**Задание 1**
Назовите всех экспертов, чьи мнения приводятся в тексте о протестах в Иране, и укажите для каждого организацию, которую называет текст.
**Задание 2**
Ответьте на вопросы по тексту о протестах в Иране:
(a) С какой даты продолжаются акции протеста?
(b) Сколько лет верховному лидеру Али Хаменеи?
(c) В каком городе была убита девушка-азербайджанка?

**Текст страницы**

*-*-*

В Исламской Республике Иран (ИРИ) с 16 сентября 2022 г. продолжаются многотысячные акции протеста с требованием смены режима, для которого, как видят ситуацию на Западе, начался обратный отсчет. Наблюдатели и эксперты во всем мире, особенно в Израиле, отслеживают ситуацию в стране, которая сорок лет находится под санкциями, развивает ядерную программу, обвиняется США и его региональными союзниками в дестабилизации Ближнего Востока, и столкнулась с вопросом преемственности власти после того, как уйдет 83-летний верховный лидер Али Хаменеи.
Израильские эксперты по случаю двух месяцев протестов в Иране попытались разобраться в причинах и перспективах того, что иранские власти называют «беспорядками».
Они задаются вопросом – почему на протесты уже не выходят миллионы?
Раз Зиммт, эксперт по Ирану из Института исследований национальной безопасности (INSS) и Центра иранских исследований «Альянс» Тель-Авивского университета, полагает, что «все еще существует страх перед гражданской войной, перед превращением Ирана в Сирию. Он никуда не делся, хотя есть солидарность и с курдами, и с белуджами».
По словам Тамар Элем Гиндин, эксперта по Ирану Центра изучения Ирана и стран Персидского залива им. Меира Эзри при Хайфском университете и руководителя онлайн-школы по персидскому языку, раньше она тоже считала, что отсутствие восстания связано с наличием страха перед расколом Ирана. Но теперь ситуация складывается таким образом, что «погибшая М.Амини была курдкой; согласно поступающим сообщениям, была изнасилована девушка белуджи; в Ардебиле убита девушка азербайджанка. Таким образом, протест получается не одной этнической группы», по ее мнению – «это очень важно».
По мнению Ури Голдберга, эксперта по изучению современного Ирана и революционных движений в шиитском мире из Университета Райхмана, «в целом отношение к Исламской Республике характеризуется отсутствием симпатии, а иногда и откровенной ненавистью, но и по отношению к меньшинствам есть чувство злости. Считается, что они поступают с иранцами так, как иранцы поступали с ними. То есть об Исламской Республике, какой бы коррумпированной и угнетающей народ она не была, ее нельзя назвать иностранным агентом». «Они [правящий режим] могут быть грязью, но они наша грязь. И это показательно», – считает эксперт. «В то же время, чем дольше будет продолжаться нынешняя ситуация, эта революция, тем скорее протест превратится в новую норму, и поэтому режиму будет труднее уйти — или действовать жестко до полного подавления». Он видит проблему в том, что четкие требования не выдвигаются, а режим со своей стороны не совсем понимает, как действовать в такой ситуации. Тем самым он попадает в ловушку, потому что протестующие играют на его поле, и никто не может сомневаться в их приверженности Ирану, в их патриотизме.
У.Голдберг не уверен, что «на данный момент миллионы людей на улицах — это то, что необходимо для осуществления перемен». На его взгляд, «иранское коллективное сознание не хочет присоединяться к революционному движению, оно хочет идти с тем, кто сумеет представить себя как вариант по умолчанию. С истечением времени протестующие будут приближаться к такому статусу. Чем больше проходит времени, тем больше будет понижаться статус Исламской республики, которая, как и всякая хорошая диктатура, стремится представить себя по умолчанию».

*-*-*

**Исходные данные**
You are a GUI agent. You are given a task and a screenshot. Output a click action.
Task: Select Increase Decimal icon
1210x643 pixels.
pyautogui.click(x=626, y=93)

*-*-*

**Ответ 1**
Раз Зиммт: Институт исследований национальной безопасности (INSS) и Центр иранских исследований «Альянс» Тель-Авивского университета.
Тамар Элем Гиндин: Центр изучения Ирана и стран Персидского залива им. Меира Эзри при Хайфском университете.
Ури Голдберг: Университет Райхмана.

**Ответ 2**
(a) С 16 сентября 2022 г.
(b) 83 года.
(c) В Ардебиле.